En cherchant le problème à la source, le choc est frontal. Par où commencer ? Par les écoles, où se trouvent 60% de femmes, dont seulement 1% verront leur travail récompensé ? Par les QG des labels remplis de testostérone ? Par les cérémonies quelles qu’elles soient, qui entretiennent au fil des ans un quota minoritaire de victoires pour les femmes ? Par nos propres tops de fin d’année, qui reflètent tristement le manque de visibilité général qui leur est donné par l’industrie ? Et encore, en établissant la binarité hommes-femmes, on ne vise qu’une partie de l’iceberg.

On vous l’accorde, dans tout ce cirque, les médias sont en première ligne et ont également des comptes à rendre.
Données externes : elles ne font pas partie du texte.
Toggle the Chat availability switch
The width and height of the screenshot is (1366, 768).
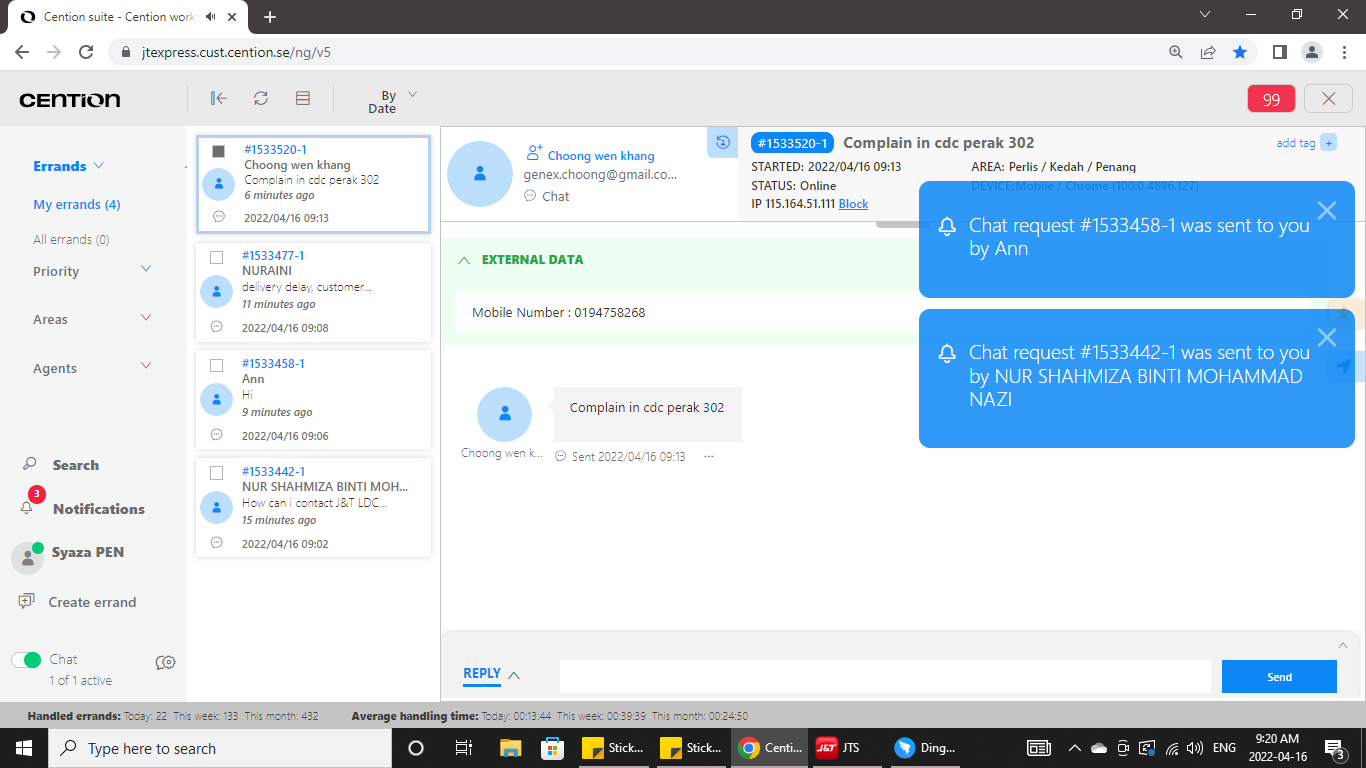26,660
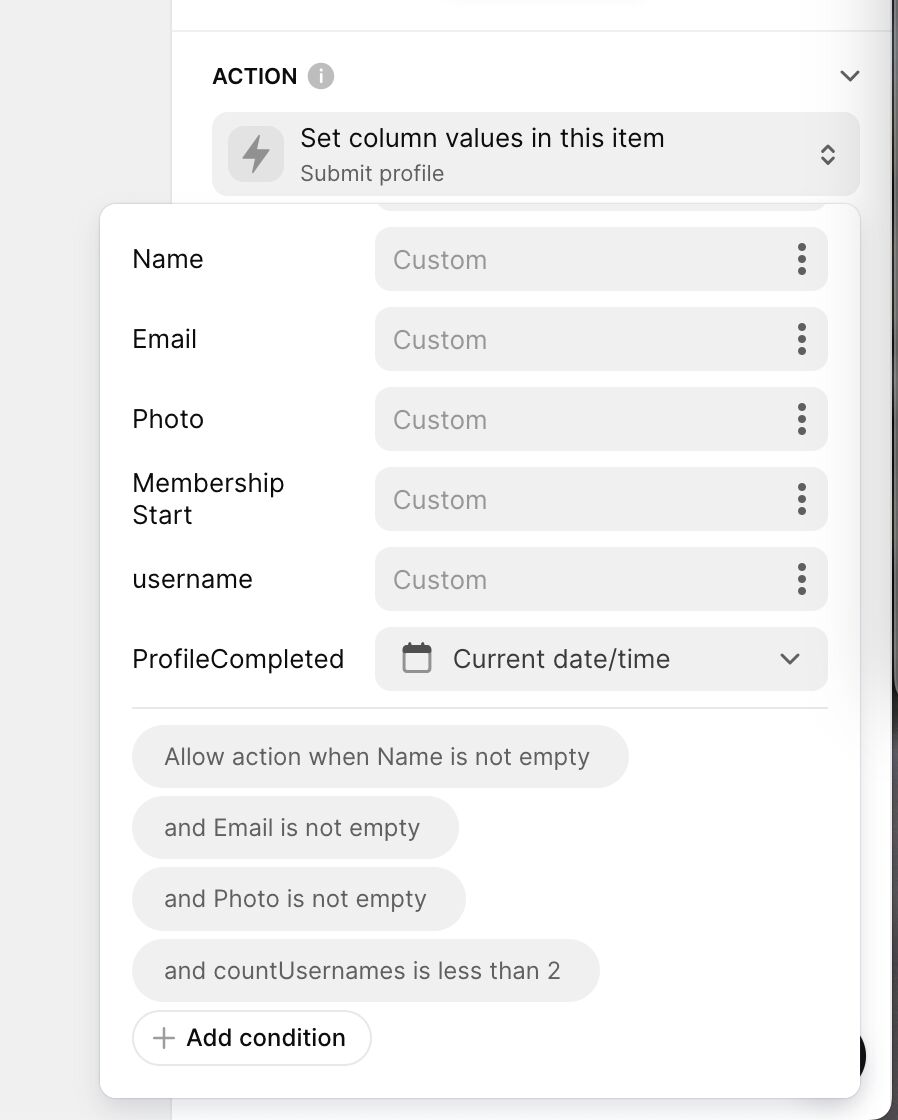Open the Photo field three-dot menu

click(802, 419)
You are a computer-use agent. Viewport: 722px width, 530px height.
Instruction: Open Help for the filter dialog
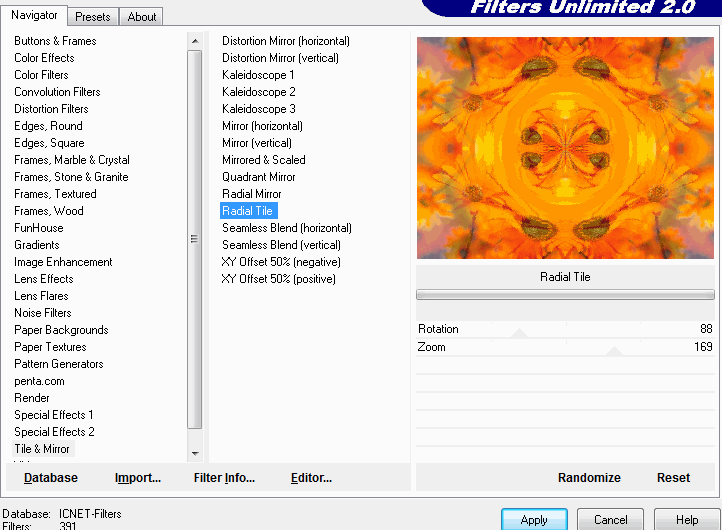coord(687,520)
Tournures douteuses, vocabulaire  dédramatisant, médiatisation continue d’artistes controversés ; où se situe la limite entre morale et devoir d’information ? La tradition veut qu’on sépare l’homme de l’artiste, n’est-ce pas ? Mais comment le pourrait-on encore ? Parole de concernée : « toutes les victimes de viol d’artistes savent qu’il n’y a pas de division miraculeuse entre le corps violé et le corps créateur ».
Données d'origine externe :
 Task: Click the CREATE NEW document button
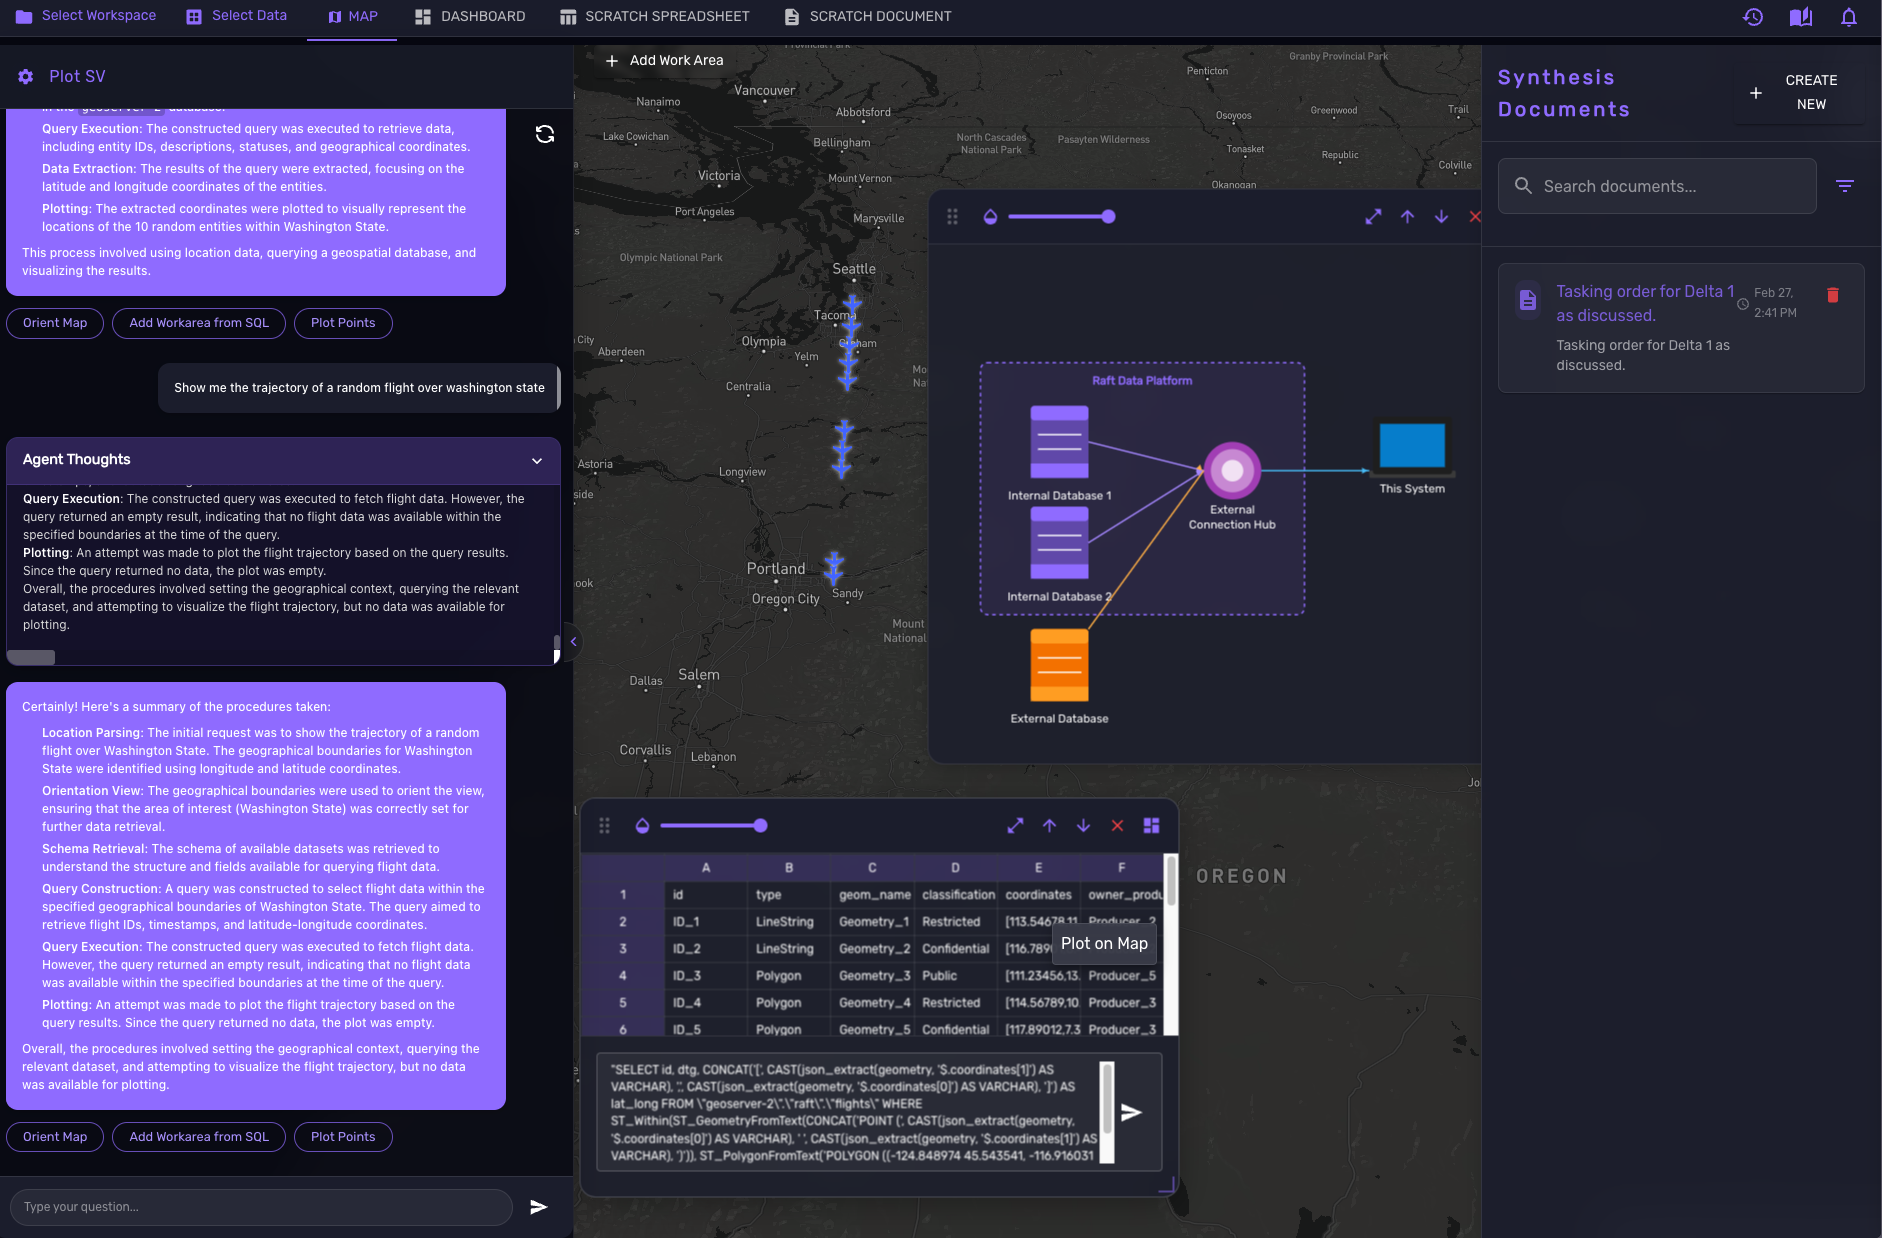click(1798, 92)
De toute évidence, la déconstruction est un travail d’ampleur qui demande de l’intérêt et du temps. Les femmes sont pourtant bien présentes dans tous les corps de métiers de l’industrie, mais le genre est un biais réel qui les défavorise. Et ce sont également les premières à faire les frais de harcèlement, qu’il soit moral ou sexuel. Le plafond de verre est une réalité pour nombre d’entre elles, et le manque de représentations ou de role models au sommet de la pyramide est sans conteste un frein inconscient qui empêche l’accès à des hauts postes.

Le déficit de crédibilité accordé aux femmes ne date pas d’hier, et le monde du journalisme musical traîne cette tare comme un boulet dont il n’arrive pas à se débarrasser malgré certaines bonnes volontés. La condescendance du disquaire, l’impossibilité du mosh pit, le mansplaining permanent : tous les schémas gorgés d’arrogance de la vie quotidienne transposés dans un univers où les femmes auraient pu penser avoir la paix. La consommation musicale devient alors plus solitaire, et à propos de pousser la critique, n’en parlons pas : la peur d’oser certains mots, qui engendre une autocensure constante ; le sentiment d’illégitimité ; et en fait, assez souvent, la flemme de se justifier en permanence.
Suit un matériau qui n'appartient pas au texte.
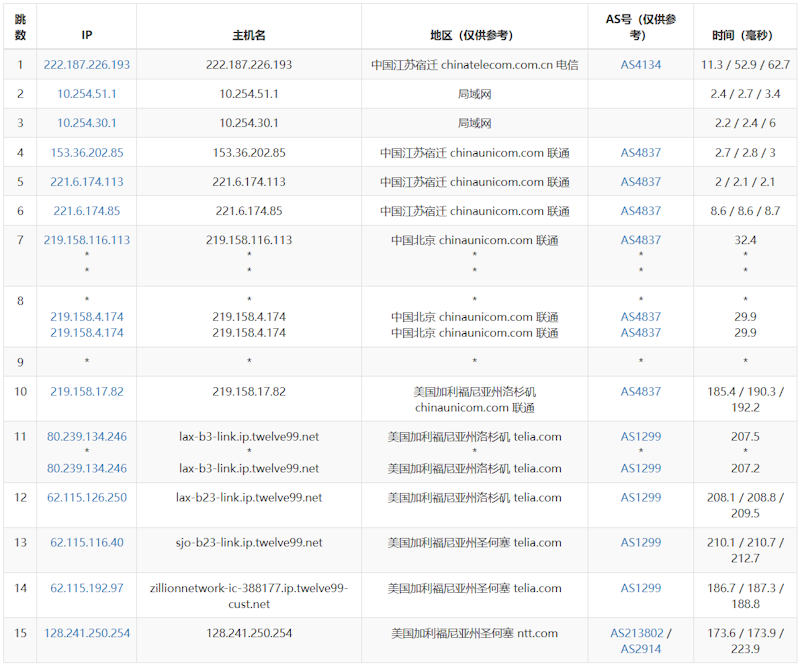Click the zillionnetwork-ic-388177 hostname cell
The height and width of the screenshot is (667, 800).
tap(249, 596)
Comme d’habitude, on oublie vite de regarder notre nombril. On se dit qu’on est épargné·es par ce système et, quand on regarde notre travail, on n’a pas l’impression d’être sous le joug sus-mentionné. Sauf qu’en fait on l’est un peu tou·te·s. Dans l’équipe de Goûte Mes Disques, on compte deux femmes pour une vingtaine de contributeurs. On compte trop peu de chroniques à propos d’artistEs. On compte trop peu de candidatures non-masculines qui souhaitent rejoindre la rédaction. Trop peu de lectrices qui s’expriment. On finit par faire les comptes et se demander si on ne contribue pas au problème. Alors on commence par écouter les concernées, par en faire un point essentiel à traiter pour changer les choses.

Mais comment faire d’une équipe masculine et dont l’agrégation ne s’est pas faite autour des questions de féminisme une équipe dans laquelle on peut sereinement réfléchir et parler de nos défauts ? Pour certains, la question est neuve, pour d’autres elle est en pleine mutation, si bien qu’on le sait bien : la marche vers l’inclusion ne se fera pas en une semaine. Sachez bien, cher·e·s lecteur·rice·s, que parmi les heures qui nous restent après nos (vrais) boulots et qu’on décide de mettre dans GMD, une partie non-négligeable tient dans des discussions sur l’avenir du site et ce qu’on veut en faire. 

Et la première vraie décision qui a été prise, c’est celle de ne pas se contenter de demander des candidatures féminines, mais de chercher à devenir un média pouvant amener à ces candidatures. Alors il y aura plus d’artistEs traitées, plus d’attention aux mots employés, plus de réflexion à long terme sur la façon dont on peut faire découvrir des choses à un public sans pour autant le faire sur le mode d’une leçon qu’on donnerait à des enfants. Parce que le vrai but de tout ça, c’est de mieux parler de ce qui nous rassemble.